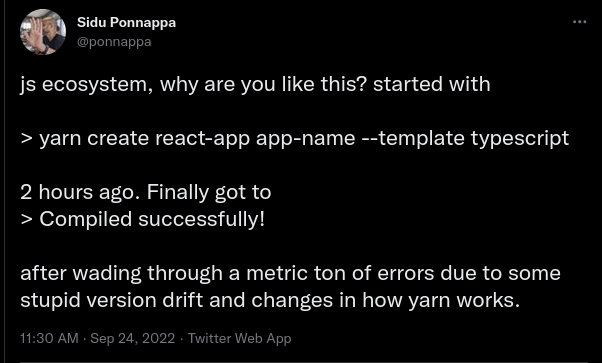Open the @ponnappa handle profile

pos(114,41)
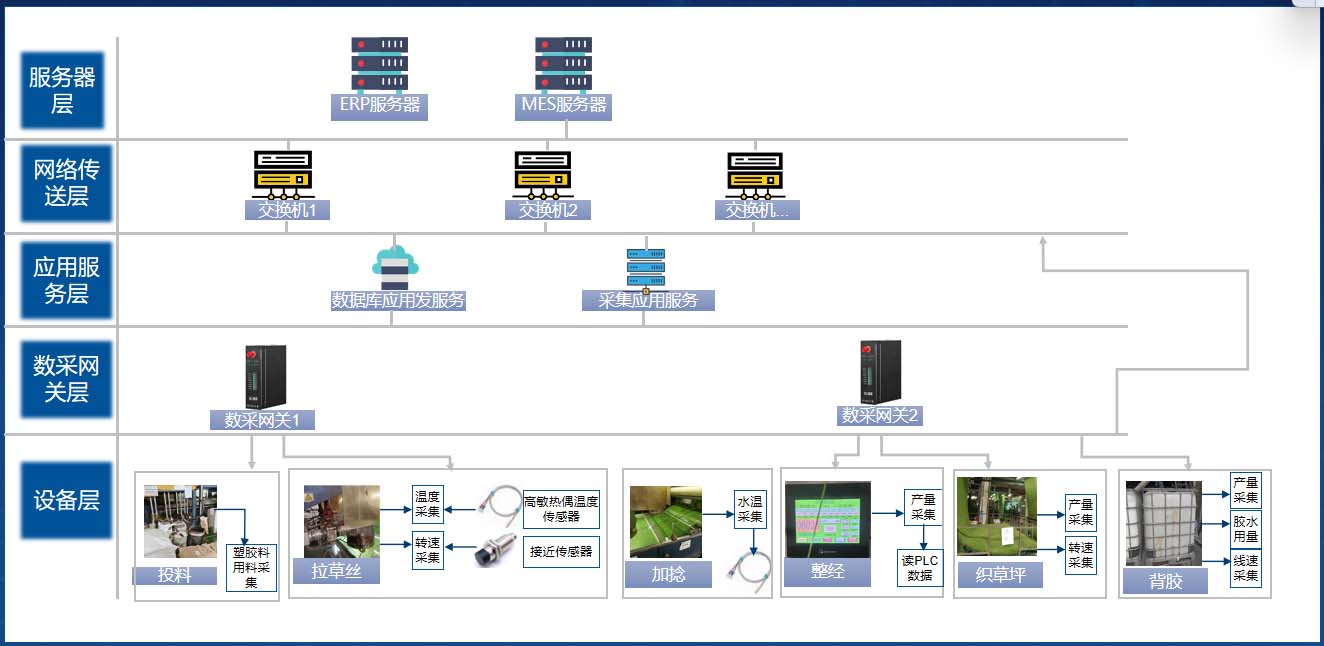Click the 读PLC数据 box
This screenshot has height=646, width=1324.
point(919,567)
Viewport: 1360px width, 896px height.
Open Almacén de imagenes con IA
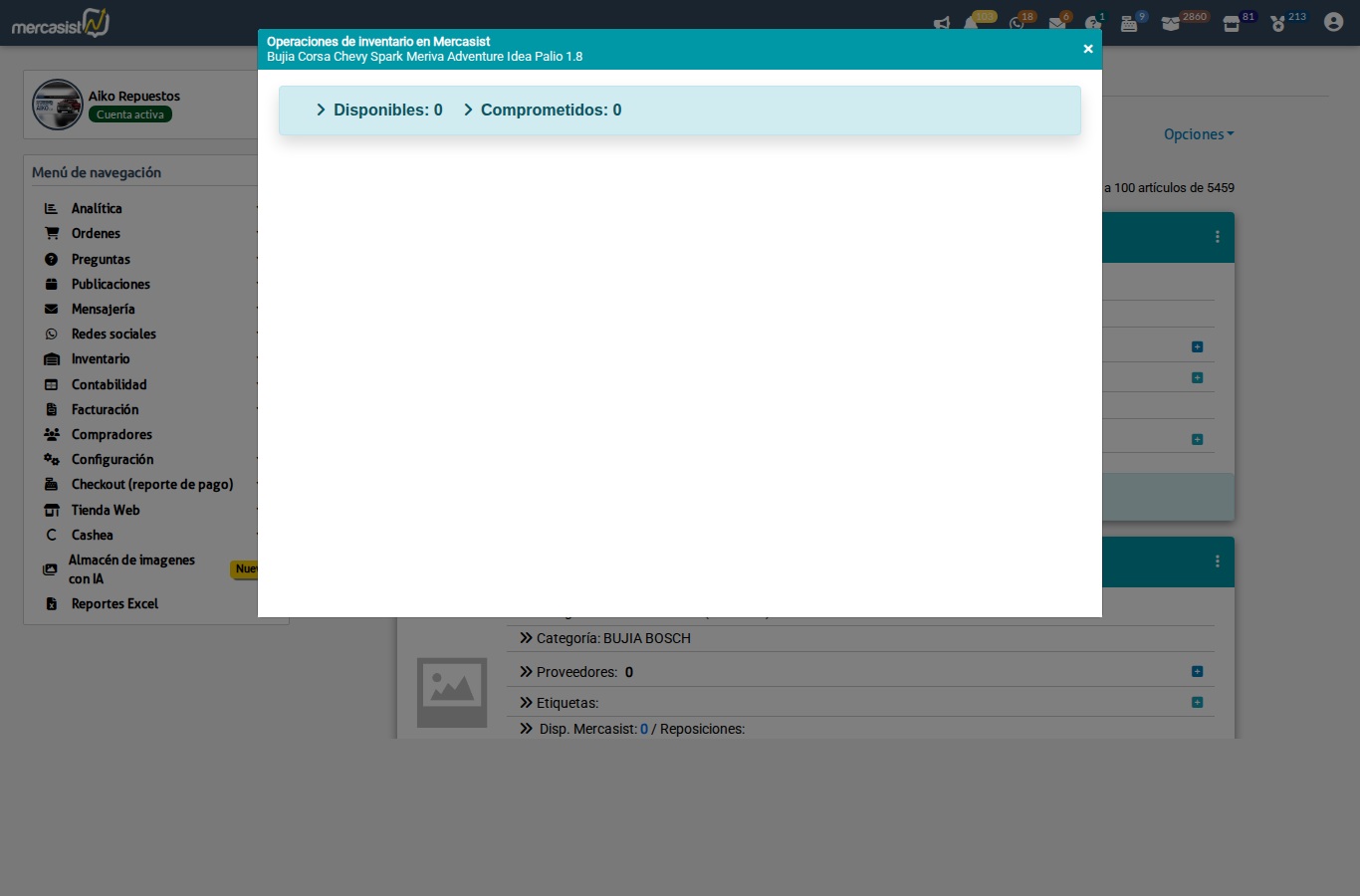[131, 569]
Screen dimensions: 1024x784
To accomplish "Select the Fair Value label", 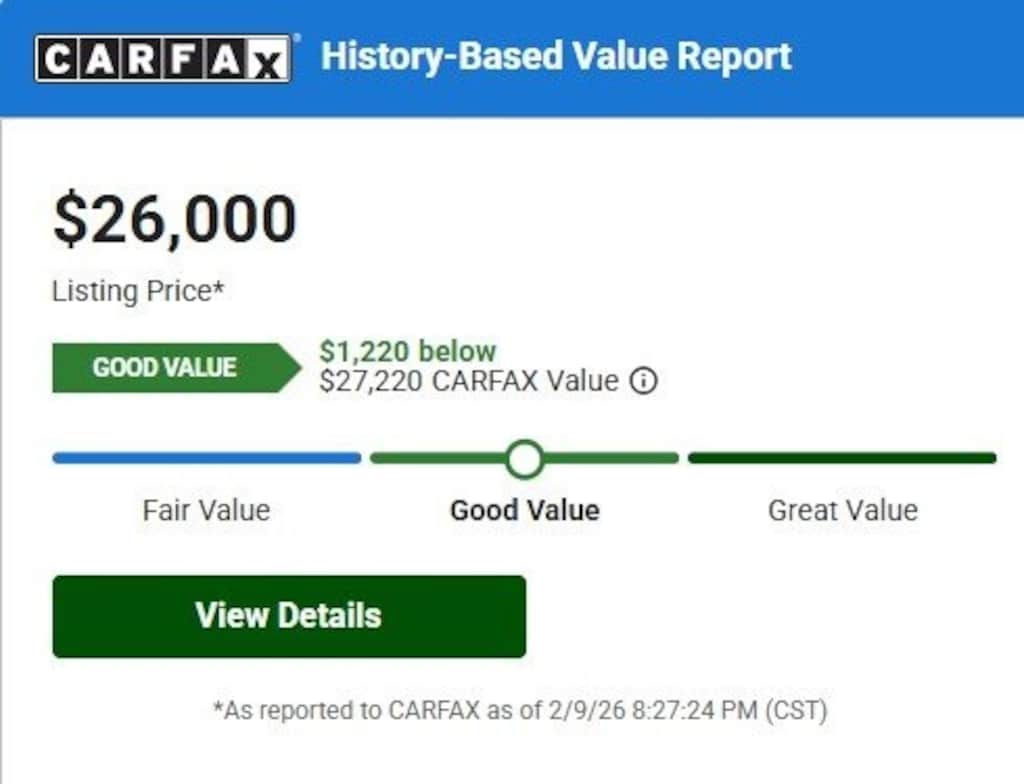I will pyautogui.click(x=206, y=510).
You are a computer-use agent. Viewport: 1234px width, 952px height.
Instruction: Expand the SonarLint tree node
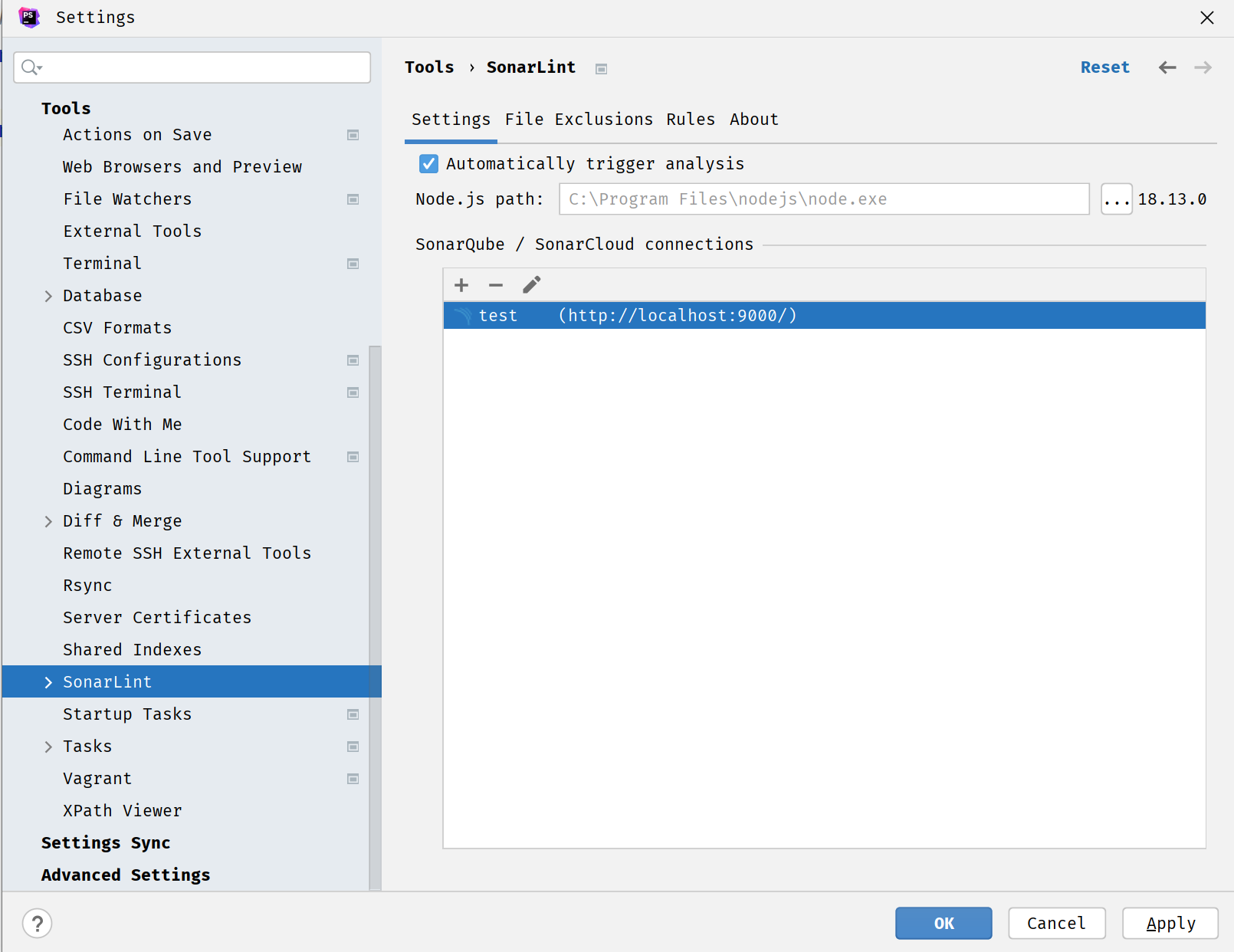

──────────────────────────────

Your task is to reproduce exactly the lines from the one that holds "You are a computer-use" to the last line of the listing, and only those, omitting the pictures.

> _ANSWER SPACE_:
You are a computer-use agent. Viewport: 1234px width, 952px height.
Instruction: Expand the SonarLint tree node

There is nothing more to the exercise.